Stored data entries:
----------
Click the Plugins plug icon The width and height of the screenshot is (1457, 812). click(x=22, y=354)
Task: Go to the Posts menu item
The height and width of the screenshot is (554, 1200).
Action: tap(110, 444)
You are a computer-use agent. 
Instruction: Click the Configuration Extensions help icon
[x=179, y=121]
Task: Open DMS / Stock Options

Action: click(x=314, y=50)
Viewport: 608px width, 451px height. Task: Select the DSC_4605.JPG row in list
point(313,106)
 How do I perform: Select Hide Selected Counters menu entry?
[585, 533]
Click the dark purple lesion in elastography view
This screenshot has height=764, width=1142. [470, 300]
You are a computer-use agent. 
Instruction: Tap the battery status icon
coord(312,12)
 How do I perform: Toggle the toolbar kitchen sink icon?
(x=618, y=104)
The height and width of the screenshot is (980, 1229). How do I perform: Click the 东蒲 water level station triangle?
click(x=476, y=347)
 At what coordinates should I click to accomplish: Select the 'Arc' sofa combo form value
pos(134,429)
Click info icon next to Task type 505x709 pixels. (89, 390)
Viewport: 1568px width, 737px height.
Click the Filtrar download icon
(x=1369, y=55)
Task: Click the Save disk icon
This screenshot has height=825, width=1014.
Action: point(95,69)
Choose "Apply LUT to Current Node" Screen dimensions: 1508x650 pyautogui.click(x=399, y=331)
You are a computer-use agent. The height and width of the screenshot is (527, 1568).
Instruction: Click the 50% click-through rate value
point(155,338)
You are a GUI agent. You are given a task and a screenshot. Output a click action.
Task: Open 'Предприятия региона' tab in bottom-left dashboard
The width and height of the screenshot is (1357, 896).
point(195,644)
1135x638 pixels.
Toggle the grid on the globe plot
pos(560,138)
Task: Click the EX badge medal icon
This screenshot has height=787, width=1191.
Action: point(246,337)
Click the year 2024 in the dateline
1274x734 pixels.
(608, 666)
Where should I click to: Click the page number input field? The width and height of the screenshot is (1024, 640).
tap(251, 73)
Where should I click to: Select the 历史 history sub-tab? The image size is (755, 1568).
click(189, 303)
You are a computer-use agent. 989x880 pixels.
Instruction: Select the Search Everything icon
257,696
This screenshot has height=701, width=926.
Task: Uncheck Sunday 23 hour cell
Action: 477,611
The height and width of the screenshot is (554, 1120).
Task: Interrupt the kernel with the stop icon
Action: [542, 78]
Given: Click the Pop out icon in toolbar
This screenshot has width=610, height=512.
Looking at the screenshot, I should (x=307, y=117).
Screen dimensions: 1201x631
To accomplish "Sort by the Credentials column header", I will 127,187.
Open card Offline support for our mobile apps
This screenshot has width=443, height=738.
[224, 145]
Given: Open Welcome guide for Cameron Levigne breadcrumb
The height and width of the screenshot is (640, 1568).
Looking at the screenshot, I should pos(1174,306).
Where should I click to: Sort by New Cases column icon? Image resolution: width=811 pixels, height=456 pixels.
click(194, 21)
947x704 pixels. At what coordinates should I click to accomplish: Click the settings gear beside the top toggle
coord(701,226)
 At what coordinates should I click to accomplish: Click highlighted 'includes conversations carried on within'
----------
[REQUIREMENT] From the records above, give again exactly the lines running from the line with "Instruction: Click the Configuration" to the line with "Given: Click the Pop out icon in toolbar", inclusive.

[TASK SOLUTION]
Instruction: Click the Configuration Extensions help icon
[x=179, y=121]
Task: Open DMS / Stock Options

Action: click(x=314, y=50)
Viewport: 608px width, 451px height. Task: Select the DSC_4605.JPG row in list
point(313,106)
 How do I perform: Select Hide Selected Counters menu entry?
[585, 533]
Click the dark purple lesion in elastography view
This screenshot has height=764, width=1142. [470, 300]
You are a computer-use agent. 
Instruction: Tap the battery status icon
coord(312,12)
 How do I perform: Toggle the toolbar kitchen sink icon?
(x=618, y=104)
The height and width of the screenshot is (980, 1229). How do I perform: Click the 东蒲 water level station triangle?
click(x=476, y=347)
 At what coordinates should I click to accomplish: Select the 'Arc' sofa combo form value
pos(134,429)
Click info icon next to Task type 505x709 pixels. (89, 390)
Viewport: 1568px width, 737px height.
Click the Filtrar download icon
(x=1369, y=55)
Task: Click the Save disk icon
This screenshot has height=825, width=1014.
Action: point(95,69)
Choose "Apply LUT to Current Node" Screen dimensions: 1508x650 pyautogui.click(x=399, y=331)
You are a computer-use agent. The height and width of the screenshot is (527, 1568).
Instruction: Click the 50% click-through rate value
point(155,338)
You are a GUI agent. You are given a task and a screenshot. Output a click action.
Task: Open 'Предприятия региона' tab in bottom-left dashboard
The width and height of the screenshot is (1357, 896).
point(195,644)
1135x638 pixels.
Toggle the grid on the globe plot
pos(560,138)
Task: Click the EX badge medal icon
This screenshot has height=787, width=1191.
Action: point(246,337)
Click the year 2024 in the dateline
1274x734 pixels.
(608, 666)
Where should I click to: Click the page number input field? The width and height of the screenshot is (1024, 640).
tap(251, 73)
Where should I click to: Select the 历史 history sub-tab? The image size is (755, 1568).
click(189, 303)
You are a computer-use agent. 989x880 pixels.
Instruction: Select the Search Everything icon
257,696
This screenshot has height=701, width=926.
Task: Uncheck Sunday 23 hour cell
Action: 477,611
The height and width of the screenshot is (554, 1120).
Task: Interrupt the kernel with the stop icon
Action: [542, 78]
Given: Click the Pop out icon in toolbar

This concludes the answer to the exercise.